▶ PASSAGE GIVEN
Inside the Weinstein Jury: How 26 ‘Stressful’ Hours Led to Guilty
Inside the Weinstein Jury: How 26 ‘Stressful’ Hours Led to Guilty
In a series of interviews, three jurors provided an inside look into how the panel found Weinstein guilty of rape and criminal sexual assault.

The 12 jurors took their seats around a long wooden table in a small room with two sets of windows and an array of carefully tended plants. One panelist, using a black marker, wrote the five charges against Harvey Weinstein on a whiteboard.

“Everybody got a couple minutes to unpack the last five weeks for everyone else,” one juror recalled. “There were different opinions. We were not unanimous anywhere on the first day.”

What happened over the next five days in the cramped room at the Manhattan Criminal Courts Building would mark the final downfall for a Hollywood mogul who had faced years of whispered accusations that turned into a worldwide scandal when several women went public in 2017 and said he had sexually harassed and assaulted them.

The accusations, revealed in The New York Times and The New Yorker, set in motion the #MeToo movement and made the once influential producer, known for Oscar winners like “Shakespeare in Love,” the embodiment of the casting couch culture in Hollywood and the abuse women have long suffered in the workplace.

In a series of interviews, three jurors provided an inside look into how the panel found Weinstein, 67, guilty of rape and criminal sexual assault while acquitting him of the two most serious charges: two counts of predatory sexual assault.

Though the debate was mostly civil, the stress got to many of them, and several got sick. “You are analyzing your own morality as viewed by the law in a room of 11 strangers. It is a very stressful dynamic,” one juror said.

The jurors spoke anonymously to protect their privacy. They declined to discuss the positions jurors took or to give a blow-by-blow account of disagreements, but they did describe how the panel made its decision.

In the end, the jurors said the panel gave little weight to the fact that Weinstein’s two main accusers — Miriam Haley, 42, and Jessica Mann, 34 — had maintained relationships with Weinstein after the attacks and later had sex with him.

The jury of seven men and five women decided instead to focus narrowly on whether Weinstein had broken the law at the time of the incidents. They spent little time discussing three other accusers called to establish Weinstein’s pattern of behavior.

Still, a second juror said the similarities between the attacks lent credibility to the women’s accounts. “Each act happened the same way,” the juror said. “Each person said the same thing.”

The three jurors thought Weinstein’s decision not to testify or to have his brother or close associates vouch for him probably hurt his case. The one friend who did testify, Paul Feldsher, did not help the defense, two jurors said.

Feldsher, a writer and former talent agent, said Weinstein was a “sex addict” whose appetite for women was “to put it mildly voracious.”

“He threw him under the bus,” the second juror said. “That didn’t help his case at all.”

▶ DIRECTIVE 1
In the article on the Weinstein jury, how many men and how many women made up the jury?
▶ DIRECTIVE 2
Carry on the article on the Weinstein jury, starting right after its final sentence.
The material after this point comes from a separate source unrelated to the article on the Weinstein jury.

▶ RECORD EXCERPTS
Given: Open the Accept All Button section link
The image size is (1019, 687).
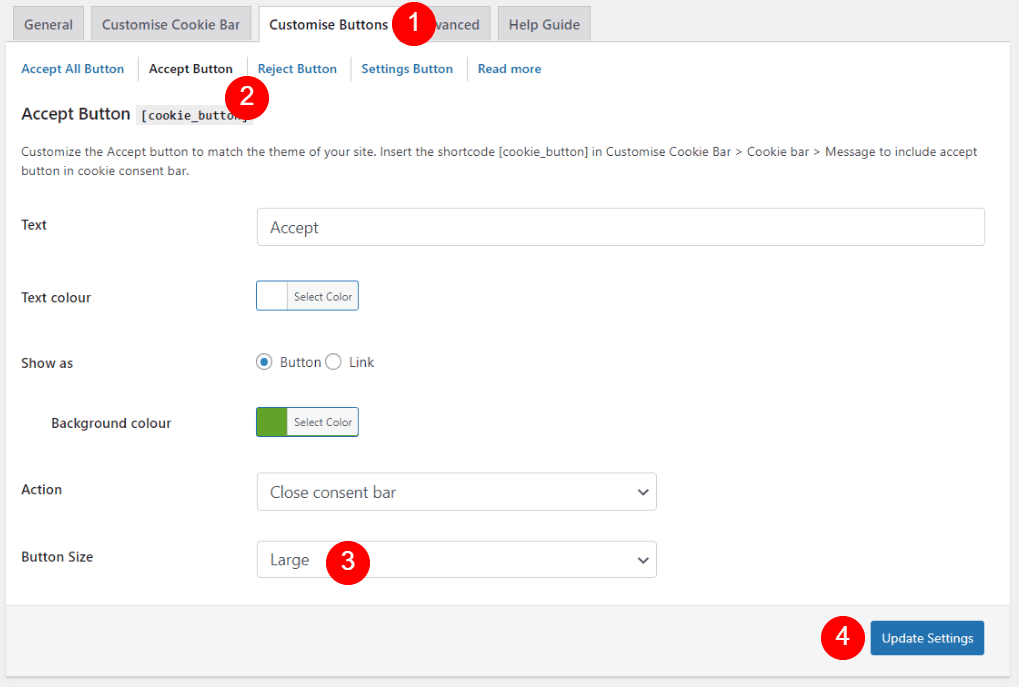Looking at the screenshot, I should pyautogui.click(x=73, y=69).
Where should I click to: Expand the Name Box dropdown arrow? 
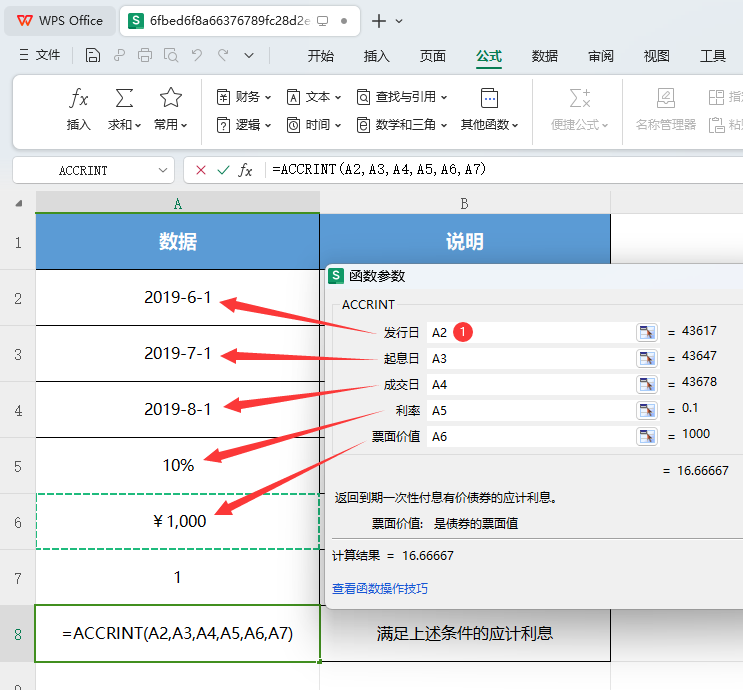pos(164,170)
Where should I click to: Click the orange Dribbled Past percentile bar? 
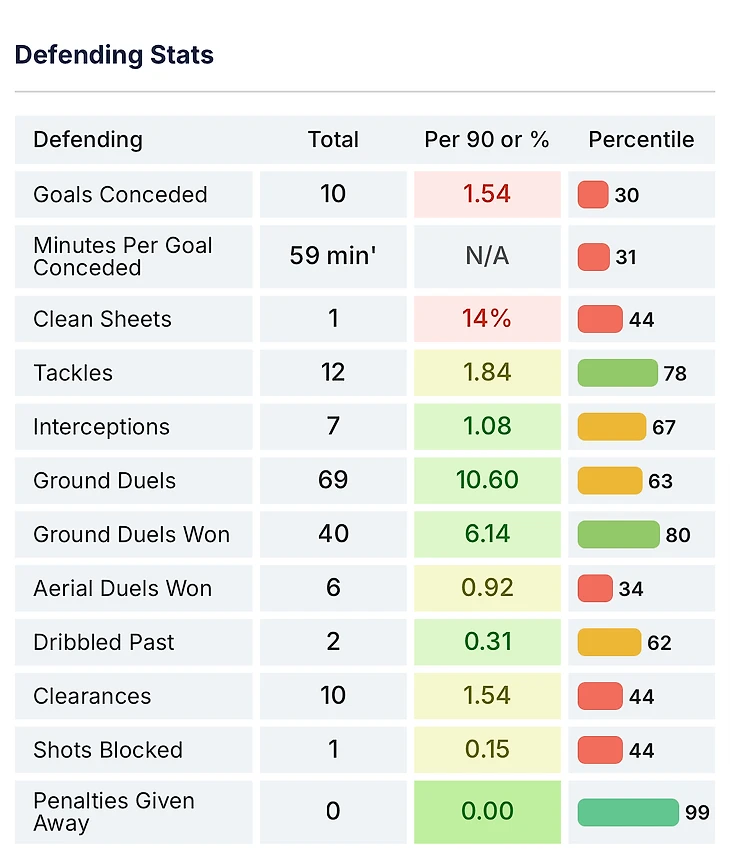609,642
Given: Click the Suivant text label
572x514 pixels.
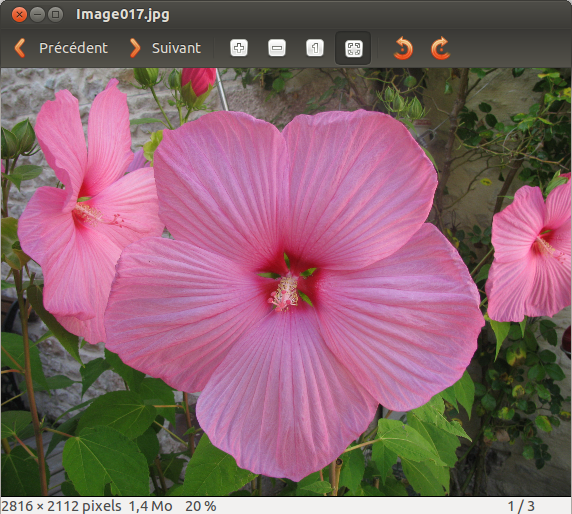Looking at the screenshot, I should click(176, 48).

▶ FINAL ANSWER 1
Seven men and five women.

▶ FINAL ANSWER 2
Though the jurors said they were aware of the trial’s importance to the #MeToo movement, they said they concentrated on the evidence. The deliberations went on for 26 hours, exhausting them physically and emotionally, they said.

(BEGIN OPTIONAL TRIM.)

By the third day, the jury table was strewn with snacks — a box of Dunkin’ Donuts, takeout boxes of coffee, Sour Patch Kids, chocolates. Every day, the jurors, unable to go out for lunch during deliberations, ordered from the same deli. They took short breaks to venture outside, to smoke or just to get some fresh air.

They drew timelines on a second whiteboard. An oversized pad was brought in to write notes on. They scribbled down a partial verdict, then ripped it up, worried it might leak.

On the first day, the jurors settled on a system. First, they sought to understand the legal definition of each charge. Within the first hour, they asked the judge for an explanation of the law and definitions of several terms, including consent and forcible compulsion.

Then they tried to cut through what one called “the noise”— the parade of 28 prosecution witnesses, the ongoing relationships, the naked photo of Weinstein they had to view — to focus on two simple questions: Did each assault occur? Did it meet the definition of a crime?

“It was one instant, not a relationship, that we were analyzing,” one juror said.

(END OPTIONAL TRIM.)

Miriam Haley was credible

They started with count two, first-degree criminal sexual assault related to Haley, a production assistant on Weinstein’s show “Project Runway.”

One juror said Haley had convincingly remembered details like the children’s drawings on the wall of the room in Weinstein’s Lower Manhattan loft, where she said the producer had held her down and forcibly performed oral sex on her in 2006 while she protested.

The jury asked to see the floor plan of the apartment and listened again to her testimony, concluding that the evidence corroborated her account.

It helped Haley’s credibility, they said, that she had turned down Weinstein’s earlier sexual advances and that her later correspondence with him remained centered on jobs, the juror said.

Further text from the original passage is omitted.